In a time where videos are easier than ever to produce, people don't always realize how much of an impact the quality of the content can have on an athlete's career. In order to get professional results, you must work with professionals, and that's exactly what Matt did when he teamed up with Brody Jones for his latest Welcome to Title video. In extreme sports like mountain biking, a filmmaker's talent is only as important as his attitude. Most often referenced-to as "the guy holding the camera", an action sports cameraman needs to have nerves of steel and an ability to keep his cool is the most dangerous situations.

 

When you watch a video of a rider alone in the woods sending tricks that have never been done, the reality behind it is that it's most likely him alone in the woods with a cameraman, hours away from civilization. That kind of situation can be equally stressful for both parties which is why a healthy and positive relationship between the athlete and the filmer is primordial to achieve great results. We reached out to Brody Jones to see how it was to work with Matt on such a project as it was their first project together, keep on reading to find out how it went for Brody.

 

TR: How did you and Matt meet up? How did you get involved in this project?
Brody: I was working full time with Brett Rheeder and TITLE on a bunch of different projects so I naturally started hanging out with Matt as he lives with Brett! As  Matt started scheming plans to build some stuff I happened to be there so it just worked out! 

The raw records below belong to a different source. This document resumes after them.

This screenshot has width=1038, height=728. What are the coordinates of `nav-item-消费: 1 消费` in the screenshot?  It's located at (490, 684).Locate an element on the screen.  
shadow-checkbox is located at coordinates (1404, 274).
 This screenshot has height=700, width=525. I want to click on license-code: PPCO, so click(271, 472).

TR: What was your first reaction when you saw the constructions in real life?
Brody: I was totally blown away and maybe a little skeptical at first, but the opportunity and resources to pull it off were there. The scale was hard to show in video but the drop off the backside of that quarter pipe was close to 35ft. Matt had definitely built a masterpiece of a compound. 

 

 

    TR:  What was your approach for the video?
    Brody: The most important thing to me was to not miss the shot and not put any pressure on Matt. Tricks like these only happen once and there’s no room for error. The other main goal was keeping the rest of Brett’s yard out of each shot while also getting the best angle of each trick which was not an easy task but we made it work! 

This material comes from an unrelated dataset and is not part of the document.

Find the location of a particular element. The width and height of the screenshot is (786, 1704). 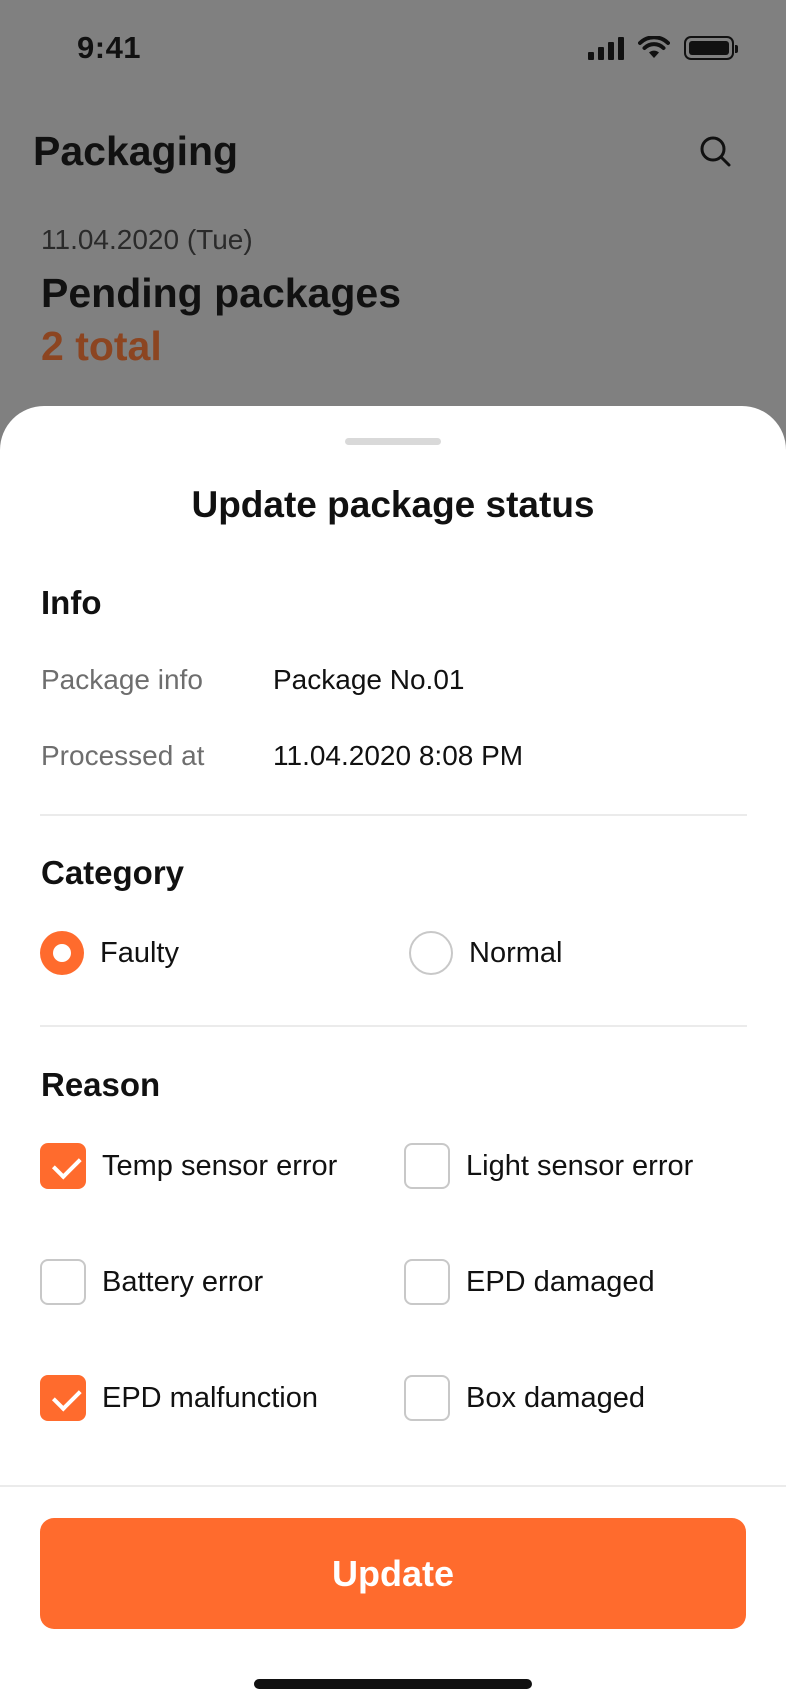

page-title: Packaging is located at coordinates (136, 151).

    TR: How long was the whole shooting?
    Brody: In the end I think we shot 16 days total. A few of the bigger tricks like the fakie flip line and the cork 7 each took a few sessions to get. It was pretty impressive to watch Matt’s composer and focus each day. The routine was real and it totally paid off. 

     

    TR: What was the hardest moment of the shoot?
    Brody: Honestly thinking back it was such a positive experience it’s hard to pick out a bad moment. I had the opportunity to hangout with Matt a lot during his training so I had faith that he knew how to do the tricks and that helped a ton. There was definitely a few big crashes but that’s all apart of the game. 

    TR: What was your favorite moment of the shoot?
    Brody: I think the cork 720 was the highlight of the shoot for myself. We had already bagged most of the shots for the video and it was just the perfect cherry on top. 
     


    TR: How would you describe Matt?
    Brody: Haha that’s a tough one. I feel like there is 2 sides to Matt, the crazy IDGAF Matt and then the more calculated, calm and cool Matt. At the drawing board he is like a mad scientist dreaming up these freak features but once it’s game time I could see the wisdom and experience come out. I think Matt has really harnessed past mistakes and brought his mental and physical game up to a new level. 

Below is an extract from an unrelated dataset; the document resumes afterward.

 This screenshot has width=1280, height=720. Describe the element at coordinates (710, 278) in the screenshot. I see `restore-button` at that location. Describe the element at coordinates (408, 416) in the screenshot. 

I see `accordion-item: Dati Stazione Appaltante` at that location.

    TR: How do you, as a filmmaker, choose your angles and your shots, knowing that the athlete is doing something dangerous and might not be able to do it a second time?
    Brody: Yea I mean like I said, the most important thing is to not miss the shot. It’s always good to have a “safety” angle on the tricks you know he won’t do again and then you can take riskier shots on something he is maybe comfortable doing 2-3 times. It’s always best to just communicate with athlete in that sense. 

     

     

    TR: How would you describe the vibe of the shoot?
    Brody: The vibe was awesome. We got into the routine of showing up to the house around 9:00 AM drink a coffee and go stack 1 or 2 clips each day. The crew was dialed and everything ran smooth throughout the entire shoot!

    TR: Is there anything you would like to add?
    Brody: Just want to give a big shoutout to Jordan Sullivan and Kadison Pelletier for all their help on the media side of the project. Also a big shoutout to Brett Rheeder for providing the opportunity to make it all possible!